A vessel is in the form of an inverted cone. Its height is 8 cm and the radius of its top, which is open, is 5 cm. It is filled with water up to the brim. When lead shots, each of which is a sphere of radius 0.5 cm are dropped into the vessel, one-fourth of the water flows out.
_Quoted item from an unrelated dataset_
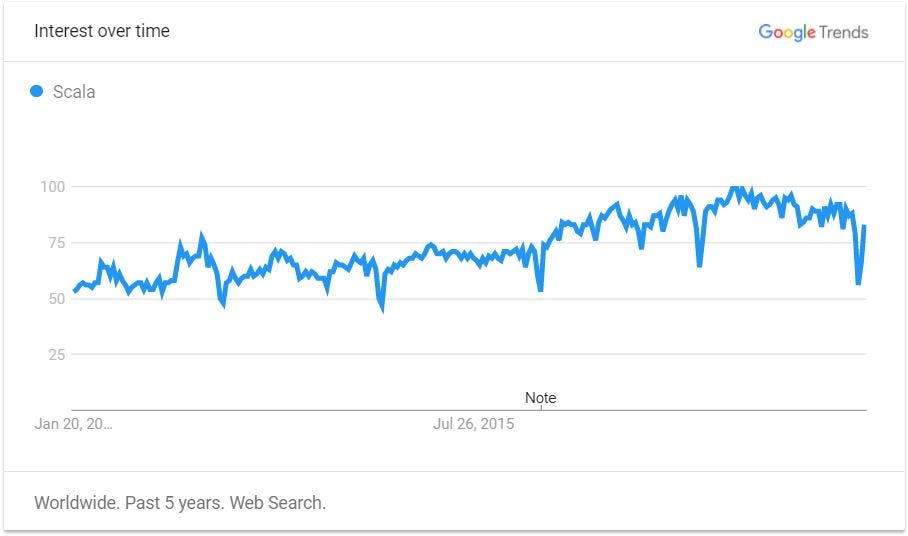Click the word Trends in the logo
The width and height of the screenshot is (908, 536).
pyautogui.click(x=844, y=32)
Find the number of lead shots dropped in the vessel.

Answer

For cone Radius of the top (r) = 5 cm
Height(h) = 8 cm
$\therefore $ Volume =$\frac{1}{3}\pi {r^2}h$
=$\frac{1}{3}\pi {\left( r \right)^2}8$
=$\frac{{200}}{3}\pi c{m^3}$
For spherical lead shot
Radius (R) = 0.5 cm
$\therefore $ The volume of a spherical lead shot =$\frac{4}{3}\pi {R^3} = \frac{4}{3}\pi {\left( {0.5} \right)^3} = \frac{\pi }{6}c{m^3}$
The volume of water that flows out =$\frac{1}{4}$volume of the cone
=$\frac{1}{4}\left( {\frac{{200\pi }}{3}} \right)\,c{m^3} = \frac{{50\pi }}{3}\,c{m^3}$
Let the number of lead shot dropped in the vessel be 'n'.
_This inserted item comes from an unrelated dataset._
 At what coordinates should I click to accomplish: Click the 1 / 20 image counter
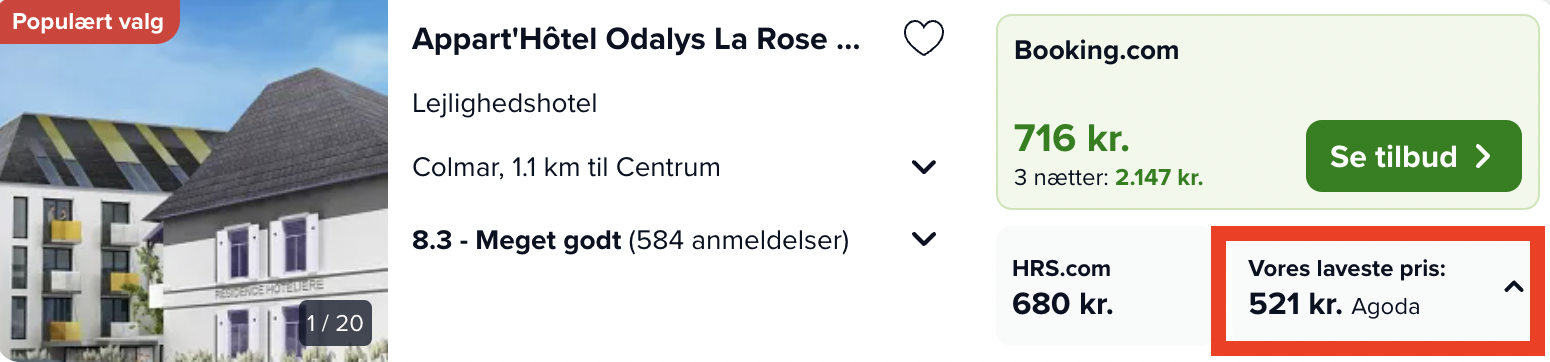point(335,323)
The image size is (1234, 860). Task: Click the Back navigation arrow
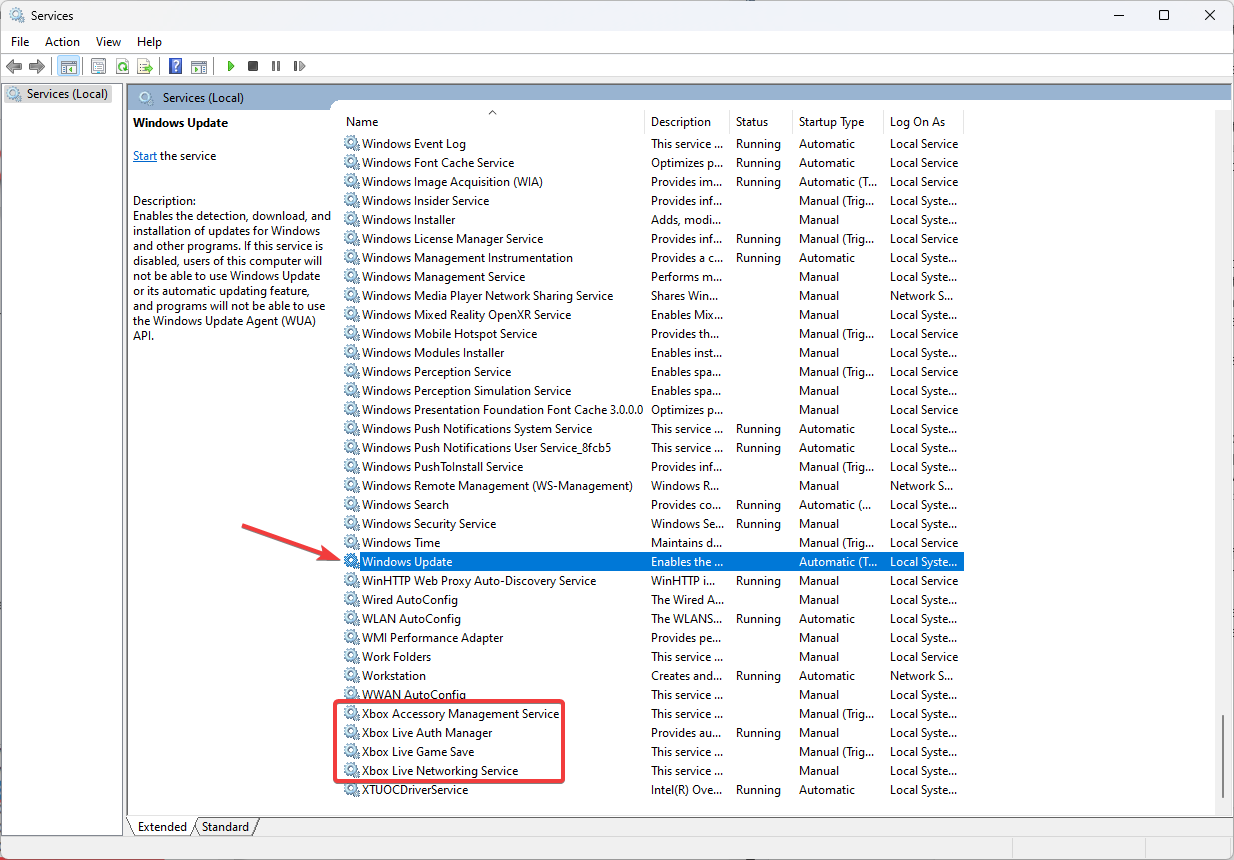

Then, Volume of a lead shot = $\frac{{n\pi }}{6} = \frac{{50\pi }}{3}$
According to the questions, $\frac{{n\pi }}{6} = \frac{{50\pi }}{3}$
$\Rightarrow $ $n = \frac{{50\pi }}{3}\frac{6}{\pi } \Rightarrow n = 100$
Hence, the number of lead shot dropped in the vessel is 100.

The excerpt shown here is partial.